Linking To And Excerpting From The Curbsiders’ “#500: COPD Update with Cyrus Askin”

Today, I review, link to, and excerpt from The Curbsiders#500: COPD Update with Cyrus Askin*.

*Wurtz P, Askin C, Williams PN, Watto MF. “500 COPD Update with Cyrus Askin”. The Curbsiders Internal Medicine Podcast. thecurbsiders.com/category/curbsiders-podcast October 06, 2025.

All that follows is from the above resource.

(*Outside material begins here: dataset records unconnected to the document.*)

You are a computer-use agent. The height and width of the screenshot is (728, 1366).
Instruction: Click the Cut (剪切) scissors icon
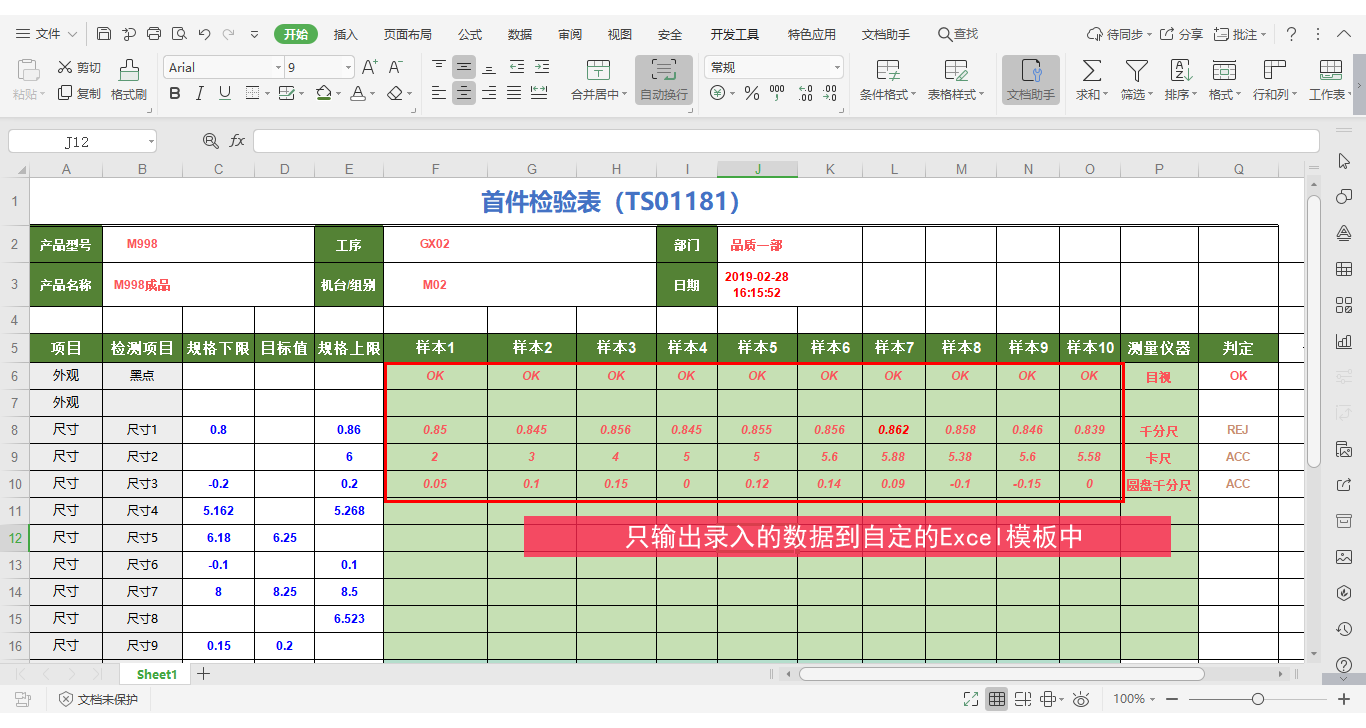65,68
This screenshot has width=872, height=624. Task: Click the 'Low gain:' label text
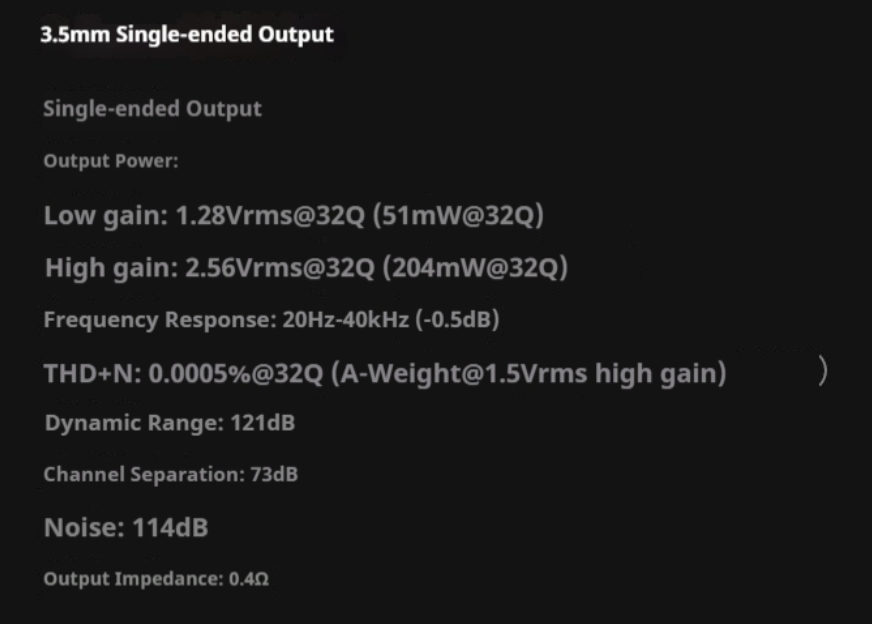pyautogui.click(x=106, y=216)
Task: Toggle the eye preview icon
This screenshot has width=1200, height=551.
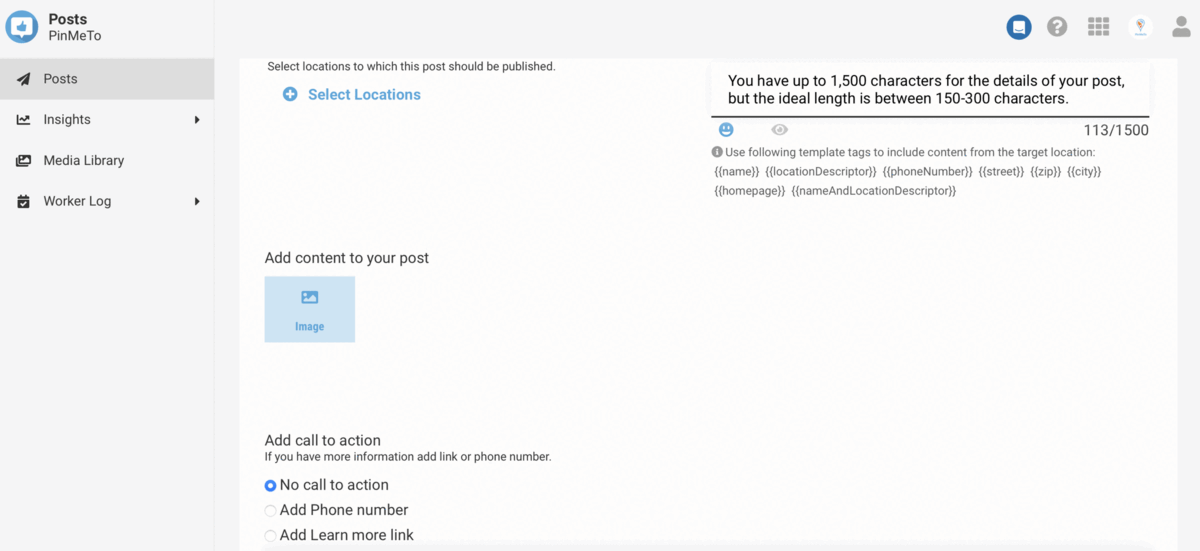Action: (780, 130)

Transcript available via YouTube

GOLD Updates, Novel Treatments, and Managing Comorbidities in COPD Care

Level up your COPD care with practical, evidence-based strategies. Learn how to confirm airflow obstruction with spirometry (and use LLN/Z-scores thoughtfully), stage patients with the A/B/E framework, and build treatment around long-acting bronchodilation—adding ICS selectively based on exacerbations and eosinophils. We’ll highlight the nonpharmacologic moves that change outcomes (smoking cessation, vaccination, pulmonary rehab, oxygen when indicated), when to reach for add-ons (azithromycin, roflumilast), how to approach chronic hypercapnia with home NIV, and what’s new (hello, ensifentrine). Pulmonologist and longtime Curbsiders member Dr. Cyrus Askin (@Askins_Razor ) returns to share real-world pearls for diagnosing, treating, and managing comorbidities in COPD.

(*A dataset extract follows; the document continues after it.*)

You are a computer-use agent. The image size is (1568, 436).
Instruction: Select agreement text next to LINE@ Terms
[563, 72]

Claim CME for this episode at curbsiders.vcuhealth.org!

Show Segments

  • Intro
  • Case 1
  • Diagnostic Workup
  • Understanding the Ratio, LLN/Z-Scores, and Equity
  • Symptom abd Risk Staging (A/B/E)
  • Case 2
  • Foundational Care
  • Initial Inhaler Strategy
  • Progression & Hypercapnia: NIV & Adherence Counseling
  • Add-On Pharmacologic Options for Frequent Exacerbators
  • What’s New and Emerging
  • Comorbidities and When to Refer
  • Take-Home Points Recap
  • Plugs, CME, and Credits

Pearls

  1. Confirm COPD with spirometry. Use post-bronchodilator FEV₁/FVC <0.70; if near the cutoff, consider lower limit of normal/Z-scores. Screen everyone with COPD for alpha-1 antitrypsin deficiency at least once.
  2. Stage by symptoms and risk, not just FEV₁. Use mMRC or CAT to sort A vs B; any patient with ≥2 moderate exacerbations or ≥1 hospitalization in the past year is Group E.
    1. mMRC: mMRC (Modified Medical Research Council) Dyspnea Scale Stratifies severity of dyspnea in respiratory diseases, particularly COPD. From MDCALC.
    2. CAT: COPD Assessment Test (CAT)
      Quantifies impact of COPD symptoms on patients’ overall health. From MDCALC.
  3. Start with long-acting bronchodilation. LABA/LAMA is preferred first-line for most symptomatic patients. Don’t lead with ICS in COPD.
    1. LABA/LAMA: Google Search Results.
  4. Add ICS (i.e., move to triple therapy) only when the phenotype fits. Think ICS when eosinophils are higher and/or exacerbations persist on LABA/LAMA; avoid routine ICS when eos are low. Teach rinse/spit and watch for pneumonia.
  5. Non-pharmacologic management moves the mortality needle. Prioritize smoking cessation, vaccination, pulmonary rehab, and long-term oxygen only for severe resting hypoxemia. Pair exercise with protein-forward nutrition to fight sarcopenia.
  6. Consider azithromycin for frequent exacerbators (especially ex-smokers) and roflumilast for the chronic-bronchitis phenotype; monitor QT/hearing (macrolide) and weight/GI/mood (roflumilast).
  7. Chronic hypercapnia? Think home noninvasive ventilation (NIV). Reassess PaCO₂ after the flare; if still elevated, use nightly NIV (6–8 h). Fit and comfort matter; screen/treat OSA. Acclimation tip: wear the mask while relaxing in the evening.
  8. Ensifentrine is a new maintenance option. A nebulized PDE3/4 inhibitor to consider when symptoms or exacerbations persist despite standard therapy.
  9. Comorbidities change outcomes. Aggressively manage cardiovascular disease, screen for pulmonary hypertension (echo in advanced disease), address anxiety/depression, protect bone health, manage diabetes/metabolic syndrome, and look for OSA and bronchiectasis (add airway-clearance when present).
  10. Mind the practicals—and know when to refer. Re-teach inhaler technique, simplify devices/regimens, and use cost-conscious “open triple” when needed. Refer for frequent exacerbations despite therapy, chronic hypercapnia/NIV issues, suspected pulmonary hypertension, bronchiectasis, alpha-1 deficiency, or diagnostic uncertainty.